HAKİM-100’ÜN HAKİMİYETİ
Çelik Kubbe bünyesindeki hava savunma füzelerini yönetecek olan Hakim-100 isimli yapay zeka destekli sistem bu işin beynini oluşturan, tamamen milli olarak Türk mühendislerince üretilmiş robotik bir yazılım aslında. Kendisine entegre olan hava savunma füzelerinin Radar ve komuta kontrol olarak tabir edilen iletişim sistemlerini yönetiyor. Ama aynı zamanda Türkiye’deki sabit veya hareketli bütün radar bilgilerini de eş zamanlı alabiliyor.
Bu nedenle şimdilik yaklaşık 800 kilometre mesafeye kadar havada kuşlar dahil hareket eden bütün uçan nesneleri görebiliyor ve 400 kilometre mesafeden de saldırı hazırlığındaki düşman hava araçlarını vurabilecek kapasiteye sahip. Artık geçmişte yarı otonom ve genellikle manuel çalışan komuta ve harekat merkezlerimize eş zamanlı veriler aktarabilmesi ve hangi hedefe hangi hava savunma bataryalarının müdahale edebileceğini saniyeler hatta saliseler içerisinde bildirebilmesinden dolayı Türkiye Hava Savunmasında dünyada en üst lige çıkmış bulunuyor. Hayırlı olsun.

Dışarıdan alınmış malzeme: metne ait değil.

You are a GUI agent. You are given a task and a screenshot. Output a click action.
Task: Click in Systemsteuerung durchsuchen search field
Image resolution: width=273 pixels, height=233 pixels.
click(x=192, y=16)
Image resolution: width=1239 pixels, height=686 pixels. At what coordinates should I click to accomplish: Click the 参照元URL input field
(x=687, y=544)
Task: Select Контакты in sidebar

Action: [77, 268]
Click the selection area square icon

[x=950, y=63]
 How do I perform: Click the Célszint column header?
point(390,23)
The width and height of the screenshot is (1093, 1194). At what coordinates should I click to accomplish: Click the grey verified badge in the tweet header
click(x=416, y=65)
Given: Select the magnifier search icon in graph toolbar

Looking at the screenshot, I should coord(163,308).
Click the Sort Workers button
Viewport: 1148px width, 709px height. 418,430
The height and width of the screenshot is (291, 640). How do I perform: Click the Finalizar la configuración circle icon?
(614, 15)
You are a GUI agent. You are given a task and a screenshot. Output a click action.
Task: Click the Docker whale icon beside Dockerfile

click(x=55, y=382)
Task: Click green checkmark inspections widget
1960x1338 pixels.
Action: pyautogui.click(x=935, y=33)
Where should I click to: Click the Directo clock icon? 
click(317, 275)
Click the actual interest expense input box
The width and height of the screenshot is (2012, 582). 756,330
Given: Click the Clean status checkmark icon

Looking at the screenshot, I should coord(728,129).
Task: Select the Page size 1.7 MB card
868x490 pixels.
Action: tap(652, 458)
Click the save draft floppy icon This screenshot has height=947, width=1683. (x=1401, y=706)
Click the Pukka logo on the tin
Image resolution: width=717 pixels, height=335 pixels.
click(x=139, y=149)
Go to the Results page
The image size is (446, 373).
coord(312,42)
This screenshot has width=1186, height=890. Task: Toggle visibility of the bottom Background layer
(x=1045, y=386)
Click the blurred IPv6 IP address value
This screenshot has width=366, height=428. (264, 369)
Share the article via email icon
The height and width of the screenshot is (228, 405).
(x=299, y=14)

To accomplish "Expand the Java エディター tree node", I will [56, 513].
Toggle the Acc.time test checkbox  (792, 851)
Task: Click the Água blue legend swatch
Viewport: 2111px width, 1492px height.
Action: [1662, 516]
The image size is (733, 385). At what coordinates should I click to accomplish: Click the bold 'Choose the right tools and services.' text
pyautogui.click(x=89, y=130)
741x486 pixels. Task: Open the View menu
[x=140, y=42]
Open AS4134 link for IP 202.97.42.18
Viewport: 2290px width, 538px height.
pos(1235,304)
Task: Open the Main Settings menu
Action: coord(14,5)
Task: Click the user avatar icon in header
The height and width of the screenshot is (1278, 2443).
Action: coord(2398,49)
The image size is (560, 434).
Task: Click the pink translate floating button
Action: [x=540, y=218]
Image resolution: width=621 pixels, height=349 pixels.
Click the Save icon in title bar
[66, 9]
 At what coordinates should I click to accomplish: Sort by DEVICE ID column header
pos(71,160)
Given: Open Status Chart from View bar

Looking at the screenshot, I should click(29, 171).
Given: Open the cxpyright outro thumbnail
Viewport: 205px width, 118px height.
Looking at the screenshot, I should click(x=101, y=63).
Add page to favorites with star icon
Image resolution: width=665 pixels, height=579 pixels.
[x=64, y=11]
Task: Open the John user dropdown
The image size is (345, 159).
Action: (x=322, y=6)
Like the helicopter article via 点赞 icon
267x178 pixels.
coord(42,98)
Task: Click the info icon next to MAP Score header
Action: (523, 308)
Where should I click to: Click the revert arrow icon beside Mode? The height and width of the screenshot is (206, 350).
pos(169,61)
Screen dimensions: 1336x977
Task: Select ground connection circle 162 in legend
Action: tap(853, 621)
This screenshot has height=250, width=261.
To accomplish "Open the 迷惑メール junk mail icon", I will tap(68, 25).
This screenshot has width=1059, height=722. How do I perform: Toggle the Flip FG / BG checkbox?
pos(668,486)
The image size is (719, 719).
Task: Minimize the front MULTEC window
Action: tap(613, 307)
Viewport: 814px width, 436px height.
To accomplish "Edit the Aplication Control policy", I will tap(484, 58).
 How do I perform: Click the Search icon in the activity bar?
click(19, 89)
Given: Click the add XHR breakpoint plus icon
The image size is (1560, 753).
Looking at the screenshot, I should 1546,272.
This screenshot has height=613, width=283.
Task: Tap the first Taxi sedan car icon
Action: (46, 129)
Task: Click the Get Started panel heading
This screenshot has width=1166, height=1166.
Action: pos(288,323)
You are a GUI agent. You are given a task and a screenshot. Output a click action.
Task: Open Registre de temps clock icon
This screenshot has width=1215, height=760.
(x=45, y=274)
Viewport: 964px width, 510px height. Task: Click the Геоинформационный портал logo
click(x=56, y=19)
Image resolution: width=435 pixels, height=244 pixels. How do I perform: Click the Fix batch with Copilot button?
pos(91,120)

Burada birkaç hususu daha belirtmek isterim. Birincisi Hakim-100 karar vermede zamanı kısaltan gelişmiş bir yapay zeka destekli milli yazılımdır. Ama son kararı her zaman siyasi irade ve onun emir ve talimatları doğrultusunda komutanlarımız verir. İkincisi de farklı ülkelerden aldığımız hava savunma füze sistemlerinin Hakim-100’e entegrasyonu hiç de kolay bir iş değildir. Bunun için TSK envanterinde bulunan daha önceden yabancı ülkelerden edindiğimiz hava savunma füze sistemlerinin yazılımlarında da bazı değişikliklerin yapılması gerekiyordu ki bu Türk mühendisleri tarafından başarılmıştır.
İşte Türkiye’nin savunma teknolojilerinde geldiği yüksek seviyeyi göstermesi bakımından bu entegrasyonun sağlanabilmesi muazzam bir olaydır. Değerli mühendislerimizi tebrik ediyorum. Son olarak Hakim-100’ün kapasitesi her geçen gün daha da artırılacak. O yüzden başlangıç için Hakim-100 olarak adlandırıldı. Bundan sonra da Hakim yazılım sisteminin 200, 300 ve daha üst versiyonları hizmete girecek. Özellikle milli hava savunma füzelerinin ve milli radar sistemlerimizin menzillerinin artmasına bağlı olarak Hakim yönetim sisteminin de kapasitesi artacaktır.